Record checksums of arbitrary data to a file for reproducibility and auditing. Use to log summary statistics or checksums at key pipeline steps, enabling validation and traceability.

Usage

record_checksum(fname, append, ...)

Arguments

fname

character(1). File to write checksums to (e.g., "020_check_counts.csv").

append

logical. If TRUE, appends to file; else overwrites. Default FALSE.

...

keyword arguments passed to data.table (typically summary metrics).

Value

data.table. Summary checksums written to file.

Details

  • Used throughout control data cleaning, tabulation, and expansion scripts to log summary statistics after each major transformation.
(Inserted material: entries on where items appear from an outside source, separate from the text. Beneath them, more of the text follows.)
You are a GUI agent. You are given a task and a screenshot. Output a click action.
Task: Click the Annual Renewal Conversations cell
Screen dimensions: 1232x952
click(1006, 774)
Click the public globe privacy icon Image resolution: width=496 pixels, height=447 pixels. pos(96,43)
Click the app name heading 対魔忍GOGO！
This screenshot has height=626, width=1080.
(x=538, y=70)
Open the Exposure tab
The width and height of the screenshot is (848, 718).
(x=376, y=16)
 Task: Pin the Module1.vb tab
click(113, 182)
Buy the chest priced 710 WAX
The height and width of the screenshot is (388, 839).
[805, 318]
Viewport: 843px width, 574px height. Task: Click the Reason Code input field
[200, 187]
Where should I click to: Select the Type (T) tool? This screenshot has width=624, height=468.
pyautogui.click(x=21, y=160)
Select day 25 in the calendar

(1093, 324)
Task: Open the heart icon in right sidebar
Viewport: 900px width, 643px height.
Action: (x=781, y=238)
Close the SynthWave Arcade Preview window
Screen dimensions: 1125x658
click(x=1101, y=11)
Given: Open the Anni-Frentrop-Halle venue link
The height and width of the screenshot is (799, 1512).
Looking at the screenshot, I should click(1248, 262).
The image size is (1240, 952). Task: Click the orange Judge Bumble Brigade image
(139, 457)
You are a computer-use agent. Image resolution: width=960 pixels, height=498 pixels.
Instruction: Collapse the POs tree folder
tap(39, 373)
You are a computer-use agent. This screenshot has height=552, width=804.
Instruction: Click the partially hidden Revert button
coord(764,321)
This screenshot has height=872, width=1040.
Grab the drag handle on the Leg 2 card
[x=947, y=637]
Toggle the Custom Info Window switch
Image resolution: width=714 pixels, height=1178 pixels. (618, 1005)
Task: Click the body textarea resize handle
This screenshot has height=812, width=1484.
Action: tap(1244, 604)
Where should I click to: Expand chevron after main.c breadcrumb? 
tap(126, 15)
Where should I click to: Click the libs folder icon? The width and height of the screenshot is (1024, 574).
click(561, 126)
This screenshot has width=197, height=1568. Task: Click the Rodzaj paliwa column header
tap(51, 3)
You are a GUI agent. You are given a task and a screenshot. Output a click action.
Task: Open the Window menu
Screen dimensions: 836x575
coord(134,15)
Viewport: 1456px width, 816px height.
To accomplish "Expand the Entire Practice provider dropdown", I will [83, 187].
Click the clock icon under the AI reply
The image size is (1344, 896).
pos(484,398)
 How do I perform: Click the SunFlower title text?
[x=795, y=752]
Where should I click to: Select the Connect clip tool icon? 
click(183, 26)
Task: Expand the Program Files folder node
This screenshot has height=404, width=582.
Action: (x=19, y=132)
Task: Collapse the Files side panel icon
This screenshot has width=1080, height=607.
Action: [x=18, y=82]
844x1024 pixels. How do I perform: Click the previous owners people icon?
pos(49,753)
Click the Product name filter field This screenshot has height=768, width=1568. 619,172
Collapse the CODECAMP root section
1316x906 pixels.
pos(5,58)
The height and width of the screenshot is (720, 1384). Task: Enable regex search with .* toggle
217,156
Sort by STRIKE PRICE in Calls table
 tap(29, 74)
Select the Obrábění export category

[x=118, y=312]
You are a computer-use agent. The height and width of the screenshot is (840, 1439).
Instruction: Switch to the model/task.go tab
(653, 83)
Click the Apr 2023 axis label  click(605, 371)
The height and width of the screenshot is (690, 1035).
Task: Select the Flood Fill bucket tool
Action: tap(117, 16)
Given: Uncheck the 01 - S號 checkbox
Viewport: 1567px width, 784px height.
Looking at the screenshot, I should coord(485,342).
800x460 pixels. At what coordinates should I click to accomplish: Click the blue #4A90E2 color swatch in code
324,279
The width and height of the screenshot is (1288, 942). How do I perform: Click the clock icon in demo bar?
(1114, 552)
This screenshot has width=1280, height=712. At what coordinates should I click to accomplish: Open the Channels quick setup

  • Typical usage: after cleaning, splitting, adjusting, or aggregating data, call record_checksum() to append a summary row to a CSV log.

  • Accepts arbitrary summary tables, including those from pums_checksum() or custom data.table calls.

  • Enables reproducible reporting and facilitates debugging by tracking row counts, weight sums, and other metrics at each step.

  • Returns the summary data.table for further use in analysis or reporting.

  • Assumes valid file path and data; errors if missing.

Usage in Scripts

  • scripts/020_control_data_cleaning.R: logs checksums after each cleaning and adjustment step

  • scripts/022_control_data_tabulation.R: records checksums after splitting and tabulating data

  • scripts/023_control_data_sum_by_zones.R: appends checksums after aggregation and zone adjustment

  • scripts/040_initial_expansion.R: tracks checksums after expansion and weighting

Settings

None.

Examples

## Not run:
# After cleaning PUMS data:
check_dt <- record_checksum(
  fname = "020_check_counts.csv",
  append = FALSE,
  pums_checksum("initial", pums_0, "person")
)
#> Error: object 'pums_0' not found
# After splitting or adjusting data:
check_dt <- record_checksum(
  fname = "020_check_counts.csv",
  append = TRUE,
  data.table(dataset = "PUMS", step = "adjusted", n_rows = 1000)
)
#> Appended checksums to 020_check_counts.csv
## End(Not run)